Making this work more visible and providing a language with which to describe it is an important contribution to refreshing our understanding of the nursing role in the face of the challenges of contemporary healthcare systems. 

Visibility and invisibility are not inherently good or bad. Some have cautioned about making the invisible visible because of the dangers that this will bring efforts to control it. This is a very real risk in a system which in its efforts to ensure the quality of care has placed its faith in processes and procedures rather than in the judgement and expertise of professionals.

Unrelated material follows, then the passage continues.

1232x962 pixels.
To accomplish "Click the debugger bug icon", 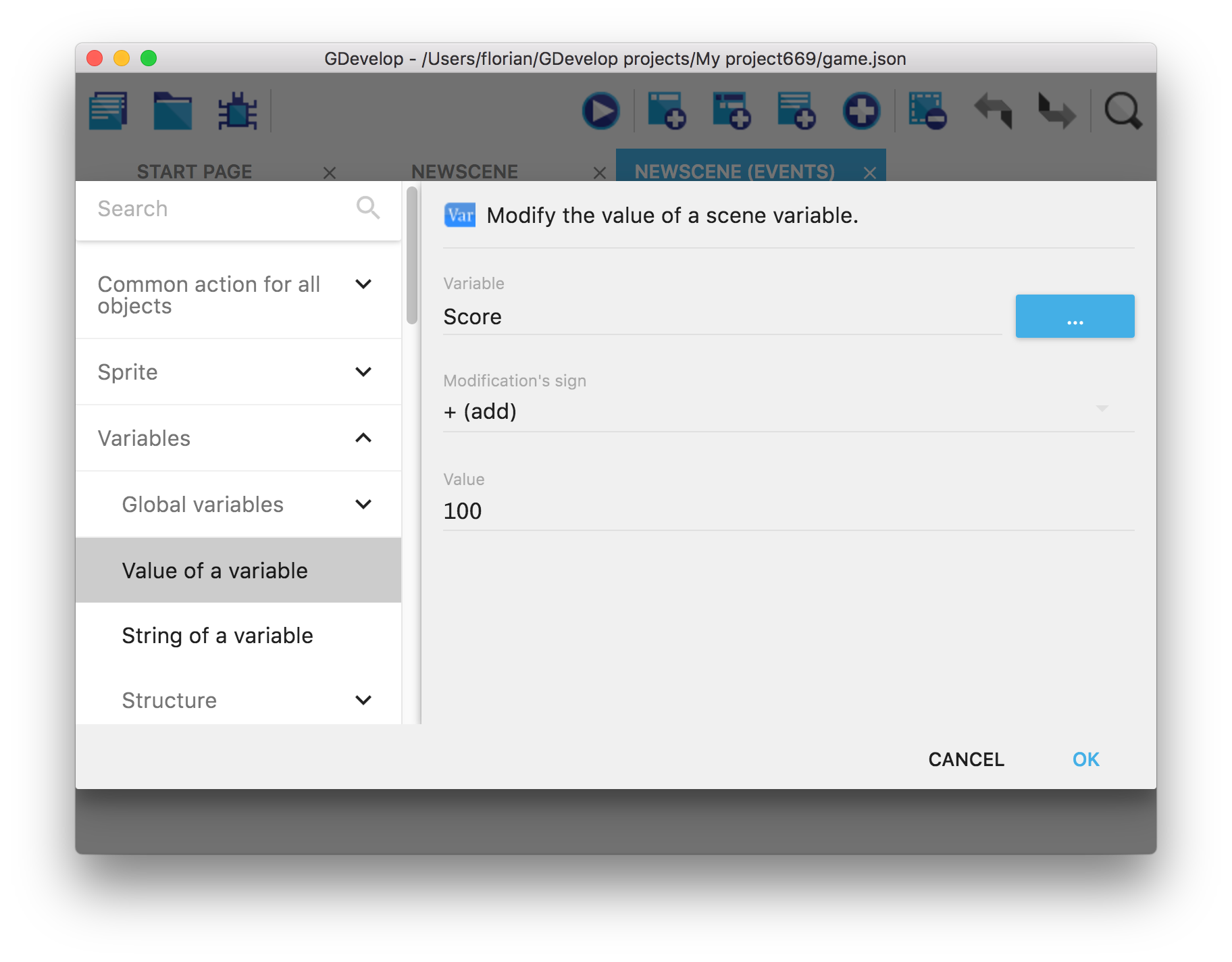I will [x=237, y=111].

But as Lucy Suchman has observed, visible work tends to be equated with formal work that is authorised and documented and thus invisible work is at the heart of politics about what will count as work. Greater visibility of nurses’ organising work can enable us to build this more explicitly into education and preparation for practice and can inform debates about the systems that are necessary to support this activity. It is also the case that nurses themselves are not always aware of the contribution of this aspect of the role; this explains in part is status as the dirty work of the profession. 

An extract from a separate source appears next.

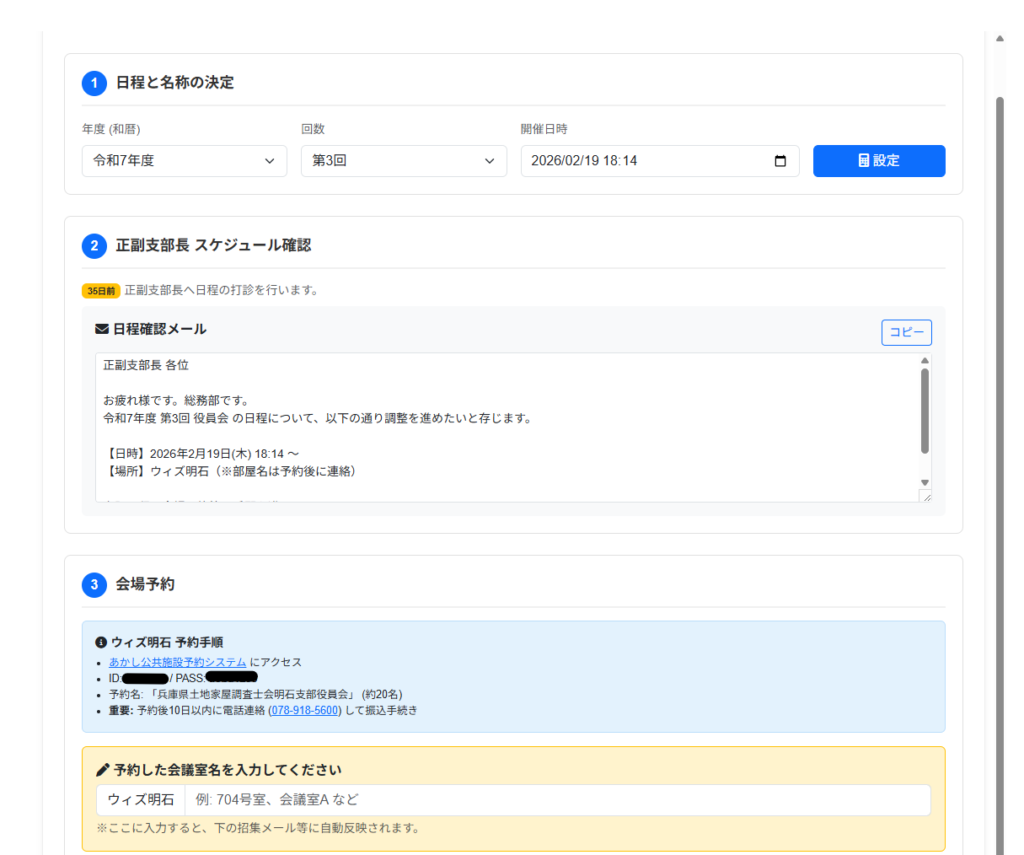Click the info icon next to ウィズ明石 予約手順
1024x855 pixels.
101,642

Beyond nursing, the other side of the argument is the impact of such a move on the public. Being honest about the emergent and uncertain qualities of much healthcare work organisation has to be handled carefully, making it clear that emergent organisation is inherent in the nature of the work, and not a reflection of broken systems.

 
 
 

"Care Trajectory Management is work that requires flexibility and fluidity; it is not something to be controlled. It requires professional judgement. I think nurses need a licence to exercise their professional judgment."